### Text to read
Most Australians support a tax on sugar-sweetened drinks, the Guardian Essential poll has found. The poll found 53% of the 1,038 respondents were in favour of a sugar tax on drinks, compared with 38% opposed and 10% with no opinion. A majority of all major-party voters backed the sugar tax, with Greens (60%) and Coalition voters (57%) most in favour. The poll also found Bill Shorten’s approval rating slumped over the summer, with Malcolm Turnbull increasing his lead as preferred prime minister despite Labor maintaining its 53% to 47% two-party preferred lead.


English cricketer Ben Stokes has vowed to clear his name after being charged with with affray following an incident outside a Bristol nightclub three months ago. The 26-year-old all-rounder missed Ashes but is provisionally named in the Twenty20 squad which starts in February. Stokes made a statement via Twitter: “I am keen to have an opportunity to clear my name but, on advice, the appropriate time to do this is when the case comes to trial ... Until then, my focus is very much on cricket.”
Ashleigh Barty and Alex de Minaur begin their Australian Open campaigns today, along with Roger Federer, Maria Sharapova and Novak Djokovic. Sean Ingle writes that Sharapova’s expected warm reception in Melbourne is an indication of the indifference of sports fans to doping offences.

Thinking time

Last year World Vision’s chief advocate Tim Costello travelled to two very different sites of refugee despair. Cox’s Bazar in Bangladesh, where more than 600,000 Rohingya Muslims have fled; and Manus Island, where 600 refugees wait in limbo. He was struck by the absolute absence of hope in both camps. While the suffering of the Rohingya is a question that Myanmar must ultimately answer, Manus is the Australian government’s cruelty – which, Costello says, was more personally unsettling. Over the next week in our new series Beyond the Wire, the people of Manus Island tell their stories: those sent there against their will, and the Manusians for whom the island has always been home.

### Record set
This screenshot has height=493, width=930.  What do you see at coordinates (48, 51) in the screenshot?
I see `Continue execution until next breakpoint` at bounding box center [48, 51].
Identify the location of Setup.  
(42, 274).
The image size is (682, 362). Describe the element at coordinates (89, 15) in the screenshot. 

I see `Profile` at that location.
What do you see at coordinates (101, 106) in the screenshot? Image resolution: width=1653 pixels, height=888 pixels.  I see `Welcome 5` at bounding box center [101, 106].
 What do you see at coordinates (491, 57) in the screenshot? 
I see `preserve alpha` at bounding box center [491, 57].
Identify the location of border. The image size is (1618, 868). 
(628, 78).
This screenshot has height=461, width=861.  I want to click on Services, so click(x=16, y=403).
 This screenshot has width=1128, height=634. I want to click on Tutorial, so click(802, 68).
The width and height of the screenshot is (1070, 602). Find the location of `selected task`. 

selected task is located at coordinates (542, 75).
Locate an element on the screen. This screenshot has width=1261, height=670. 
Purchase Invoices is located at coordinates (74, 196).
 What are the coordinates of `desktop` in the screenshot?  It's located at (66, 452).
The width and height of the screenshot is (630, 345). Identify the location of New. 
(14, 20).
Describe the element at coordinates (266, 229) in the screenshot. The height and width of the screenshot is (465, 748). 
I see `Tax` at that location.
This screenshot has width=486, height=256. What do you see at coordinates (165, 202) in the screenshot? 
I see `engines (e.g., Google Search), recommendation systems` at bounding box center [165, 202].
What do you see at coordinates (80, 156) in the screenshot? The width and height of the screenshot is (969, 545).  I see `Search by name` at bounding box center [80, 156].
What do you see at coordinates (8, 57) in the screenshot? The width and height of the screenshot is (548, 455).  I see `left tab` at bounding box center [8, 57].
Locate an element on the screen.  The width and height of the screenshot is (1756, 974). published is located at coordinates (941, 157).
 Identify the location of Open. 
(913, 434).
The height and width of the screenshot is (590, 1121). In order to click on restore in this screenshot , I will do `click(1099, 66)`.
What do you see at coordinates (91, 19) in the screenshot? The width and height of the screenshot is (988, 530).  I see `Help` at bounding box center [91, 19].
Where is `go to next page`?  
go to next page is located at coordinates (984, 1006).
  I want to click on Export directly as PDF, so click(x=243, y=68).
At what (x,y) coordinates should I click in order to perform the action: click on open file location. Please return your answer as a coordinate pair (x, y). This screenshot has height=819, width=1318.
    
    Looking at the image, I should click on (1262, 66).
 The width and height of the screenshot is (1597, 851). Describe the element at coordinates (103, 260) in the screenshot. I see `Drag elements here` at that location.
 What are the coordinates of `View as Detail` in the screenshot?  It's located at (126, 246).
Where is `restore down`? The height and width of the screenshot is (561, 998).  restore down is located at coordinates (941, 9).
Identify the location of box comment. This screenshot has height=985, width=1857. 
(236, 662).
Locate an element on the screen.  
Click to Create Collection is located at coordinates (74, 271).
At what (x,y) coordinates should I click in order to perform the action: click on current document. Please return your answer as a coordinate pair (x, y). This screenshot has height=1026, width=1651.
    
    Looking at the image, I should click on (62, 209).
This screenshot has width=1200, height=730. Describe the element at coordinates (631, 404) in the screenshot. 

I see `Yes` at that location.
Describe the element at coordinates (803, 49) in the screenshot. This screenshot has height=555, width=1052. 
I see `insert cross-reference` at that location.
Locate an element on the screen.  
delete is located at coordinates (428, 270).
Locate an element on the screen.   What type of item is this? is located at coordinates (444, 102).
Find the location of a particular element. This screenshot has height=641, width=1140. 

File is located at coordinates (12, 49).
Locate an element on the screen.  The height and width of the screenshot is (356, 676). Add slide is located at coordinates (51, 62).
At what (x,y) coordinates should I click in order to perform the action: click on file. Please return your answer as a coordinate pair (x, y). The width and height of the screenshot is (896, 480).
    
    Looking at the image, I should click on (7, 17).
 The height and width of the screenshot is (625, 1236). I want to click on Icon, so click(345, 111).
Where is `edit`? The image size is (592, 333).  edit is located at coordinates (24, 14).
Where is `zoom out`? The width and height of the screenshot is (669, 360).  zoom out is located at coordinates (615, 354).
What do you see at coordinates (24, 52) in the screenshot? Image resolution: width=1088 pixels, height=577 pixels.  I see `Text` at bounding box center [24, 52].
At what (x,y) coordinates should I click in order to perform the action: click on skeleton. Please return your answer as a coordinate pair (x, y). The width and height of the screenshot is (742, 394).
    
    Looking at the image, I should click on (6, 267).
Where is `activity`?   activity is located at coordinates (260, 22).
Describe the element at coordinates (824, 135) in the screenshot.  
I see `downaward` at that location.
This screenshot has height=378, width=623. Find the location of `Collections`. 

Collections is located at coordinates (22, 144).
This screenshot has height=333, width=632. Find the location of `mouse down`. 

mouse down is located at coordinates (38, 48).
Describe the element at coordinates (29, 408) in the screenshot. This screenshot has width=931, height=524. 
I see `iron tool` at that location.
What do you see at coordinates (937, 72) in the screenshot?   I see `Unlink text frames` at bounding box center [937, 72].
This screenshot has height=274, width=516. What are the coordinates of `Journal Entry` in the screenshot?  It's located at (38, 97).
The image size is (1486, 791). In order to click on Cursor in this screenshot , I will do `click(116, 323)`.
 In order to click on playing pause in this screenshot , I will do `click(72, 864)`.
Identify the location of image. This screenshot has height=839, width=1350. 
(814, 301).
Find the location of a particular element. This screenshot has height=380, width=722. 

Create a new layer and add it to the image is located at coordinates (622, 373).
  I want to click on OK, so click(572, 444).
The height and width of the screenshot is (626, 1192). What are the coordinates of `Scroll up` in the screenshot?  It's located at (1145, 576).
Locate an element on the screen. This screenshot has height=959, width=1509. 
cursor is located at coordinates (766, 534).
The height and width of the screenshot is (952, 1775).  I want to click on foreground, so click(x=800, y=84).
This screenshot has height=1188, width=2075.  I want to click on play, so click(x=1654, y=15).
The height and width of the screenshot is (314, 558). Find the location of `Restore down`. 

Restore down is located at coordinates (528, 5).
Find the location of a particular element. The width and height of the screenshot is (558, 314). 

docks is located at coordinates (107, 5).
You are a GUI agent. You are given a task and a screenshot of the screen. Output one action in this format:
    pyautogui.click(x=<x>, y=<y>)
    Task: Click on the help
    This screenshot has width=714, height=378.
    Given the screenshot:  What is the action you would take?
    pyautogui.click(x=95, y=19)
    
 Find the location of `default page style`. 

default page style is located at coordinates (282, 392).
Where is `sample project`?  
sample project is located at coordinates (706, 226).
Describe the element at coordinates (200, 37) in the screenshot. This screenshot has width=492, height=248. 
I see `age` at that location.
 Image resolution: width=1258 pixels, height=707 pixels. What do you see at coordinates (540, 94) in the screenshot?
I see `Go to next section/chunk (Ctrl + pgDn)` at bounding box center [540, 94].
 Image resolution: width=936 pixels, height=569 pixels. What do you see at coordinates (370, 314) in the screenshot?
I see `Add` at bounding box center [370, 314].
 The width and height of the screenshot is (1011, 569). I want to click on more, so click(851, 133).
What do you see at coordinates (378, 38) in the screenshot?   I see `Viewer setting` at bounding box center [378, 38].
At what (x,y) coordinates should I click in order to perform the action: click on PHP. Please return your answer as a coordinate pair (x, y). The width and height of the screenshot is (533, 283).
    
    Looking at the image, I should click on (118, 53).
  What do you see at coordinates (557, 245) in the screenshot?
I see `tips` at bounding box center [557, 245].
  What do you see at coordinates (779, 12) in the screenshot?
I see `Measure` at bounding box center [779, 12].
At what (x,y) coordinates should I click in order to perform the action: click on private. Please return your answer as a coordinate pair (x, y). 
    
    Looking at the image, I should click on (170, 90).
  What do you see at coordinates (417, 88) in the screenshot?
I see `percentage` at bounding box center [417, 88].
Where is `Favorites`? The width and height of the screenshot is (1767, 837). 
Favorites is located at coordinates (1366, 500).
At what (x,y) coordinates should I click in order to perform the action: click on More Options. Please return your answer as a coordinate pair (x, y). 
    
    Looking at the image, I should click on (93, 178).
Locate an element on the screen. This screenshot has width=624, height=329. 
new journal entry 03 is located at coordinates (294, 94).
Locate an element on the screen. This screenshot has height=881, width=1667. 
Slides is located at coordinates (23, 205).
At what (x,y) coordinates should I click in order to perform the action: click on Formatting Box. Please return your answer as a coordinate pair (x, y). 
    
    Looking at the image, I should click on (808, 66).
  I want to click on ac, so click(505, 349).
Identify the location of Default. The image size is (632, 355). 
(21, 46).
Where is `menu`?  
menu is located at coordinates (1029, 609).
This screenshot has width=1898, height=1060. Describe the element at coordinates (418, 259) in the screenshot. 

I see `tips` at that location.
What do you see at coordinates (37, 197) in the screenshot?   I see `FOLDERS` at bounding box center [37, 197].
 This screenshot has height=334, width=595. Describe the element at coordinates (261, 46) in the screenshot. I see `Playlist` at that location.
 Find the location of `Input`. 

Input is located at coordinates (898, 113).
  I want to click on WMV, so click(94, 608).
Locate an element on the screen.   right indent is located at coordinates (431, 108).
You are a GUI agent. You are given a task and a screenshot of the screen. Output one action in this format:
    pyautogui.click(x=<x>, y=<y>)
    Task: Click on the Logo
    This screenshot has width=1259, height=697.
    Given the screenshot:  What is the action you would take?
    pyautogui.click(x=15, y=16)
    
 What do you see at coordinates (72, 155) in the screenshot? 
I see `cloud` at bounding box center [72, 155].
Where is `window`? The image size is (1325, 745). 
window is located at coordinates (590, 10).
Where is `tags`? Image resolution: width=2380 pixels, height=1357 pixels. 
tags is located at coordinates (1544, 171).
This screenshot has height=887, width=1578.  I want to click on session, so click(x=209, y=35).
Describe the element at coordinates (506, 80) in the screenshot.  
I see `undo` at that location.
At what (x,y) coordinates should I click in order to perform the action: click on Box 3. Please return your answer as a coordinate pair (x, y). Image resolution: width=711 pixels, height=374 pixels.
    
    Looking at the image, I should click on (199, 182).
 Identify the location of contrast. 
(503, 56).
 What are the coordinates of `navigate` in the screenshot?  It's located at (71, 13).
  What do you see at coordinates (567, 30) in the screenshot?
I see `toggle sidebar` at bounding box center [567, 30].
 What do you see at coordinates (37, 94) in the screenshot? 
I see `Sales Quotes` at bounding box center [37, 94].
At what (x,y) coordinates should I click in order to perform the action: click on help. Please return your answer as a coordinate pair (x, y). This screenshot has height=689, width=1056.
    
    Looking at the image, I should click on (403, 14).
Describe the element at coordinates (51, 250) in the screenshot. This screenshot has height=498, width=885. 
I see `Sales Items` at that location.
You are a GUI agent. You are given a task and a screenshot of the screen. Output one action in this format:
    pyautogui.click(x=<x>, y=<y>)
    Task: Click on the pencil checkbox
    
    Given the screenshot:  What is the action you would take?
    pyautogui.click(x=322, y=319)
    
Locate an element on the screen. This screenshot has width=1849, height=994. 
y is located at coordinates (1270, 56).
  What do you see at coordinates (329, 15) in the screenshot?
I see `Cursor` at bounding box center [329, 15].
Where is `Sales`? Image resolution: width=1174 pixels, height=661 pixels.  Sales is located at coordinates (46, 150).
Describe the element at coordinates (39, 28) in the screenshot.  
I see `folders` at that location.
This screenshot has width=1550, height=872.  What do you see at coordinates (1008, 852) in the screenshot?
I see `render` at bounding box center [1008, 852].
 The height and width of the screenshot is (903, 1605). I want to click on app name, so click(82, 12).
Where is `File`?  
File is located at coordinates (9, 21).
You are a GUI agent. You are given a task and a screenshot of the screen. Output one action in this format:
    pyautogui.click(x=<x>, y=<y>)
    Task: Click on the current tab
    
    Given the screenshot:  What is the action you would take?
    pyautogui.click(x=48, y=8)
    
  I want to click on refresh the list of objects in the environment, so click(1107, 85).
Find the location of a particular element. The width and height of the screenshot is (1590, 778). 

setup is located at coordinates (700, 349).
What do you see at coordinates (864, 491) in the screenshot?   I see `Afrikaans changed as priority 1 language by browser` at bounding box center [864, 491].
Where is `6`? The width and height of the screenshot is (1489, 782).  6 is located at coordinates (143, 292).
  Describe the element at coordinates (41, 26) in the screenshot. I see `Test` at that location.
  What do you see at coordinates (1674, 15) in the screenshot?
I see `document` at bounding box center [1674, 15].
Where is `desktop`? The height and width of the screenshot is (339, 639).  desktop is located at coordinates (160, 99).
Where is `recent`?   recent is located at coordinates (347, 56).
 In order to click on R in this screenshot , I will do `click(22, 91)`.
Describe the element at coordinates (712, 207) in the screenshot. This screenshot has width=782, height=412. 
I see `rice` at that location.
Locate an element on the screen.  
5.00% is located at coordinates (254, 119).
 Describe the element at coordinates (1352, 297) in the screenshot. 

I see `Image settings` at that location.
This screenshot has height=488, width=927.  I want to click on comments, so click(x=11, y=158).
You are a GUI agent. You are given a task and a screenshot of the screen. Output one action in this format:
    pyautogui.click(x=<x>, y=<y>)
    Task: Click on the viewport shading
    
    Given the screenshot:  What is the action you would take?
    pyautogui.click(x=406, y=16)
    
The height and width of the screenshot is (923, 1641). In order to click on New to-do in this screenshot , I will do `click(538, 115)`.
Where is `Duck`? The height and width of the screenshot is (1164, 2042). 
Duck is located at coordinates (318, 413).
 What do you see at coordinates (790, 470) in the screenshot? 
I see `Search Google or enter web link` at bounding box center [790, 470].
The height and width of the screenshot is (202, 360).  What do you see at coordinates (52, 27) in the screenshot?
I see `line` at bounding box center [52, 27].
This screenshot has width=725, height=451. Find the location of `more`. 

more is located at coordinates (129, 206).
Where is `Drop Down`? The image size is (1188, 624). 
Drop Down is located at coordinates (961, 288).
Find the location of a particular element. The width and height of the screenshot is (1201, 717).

### What is needed
Please rewrite the part of the news roundup that opens with the words containing "English cricketer Ben" and closes with "to doping offences.", putting "Instagram" in place of "Twitter".

### Output
English cricketer Ben Stokes has vowed to clear his name after being charged with with affray following an incident outside a Bristol nightclub three months ago. The 26-year-old all-rounder missed Ashes but is provisionally named in the Twenty20 squad which starts in February. Stokes made a statement via Instagram: “I am keen to have an opportunity to clear my name but, on advice, the appropriate time to do this is when the case comes to trial ... Until then, my focus is very much on cricket.”
Ashleigh Barty and Alex de Minaur begin their Australian Open campaigns today, along with Roger Federer, Maria Sharapova and Novak Djokovic. Sean Ingle writes that Sharapova’s expected warm reception in Melbourne is an indication of the indifference of sports fans to doping offences.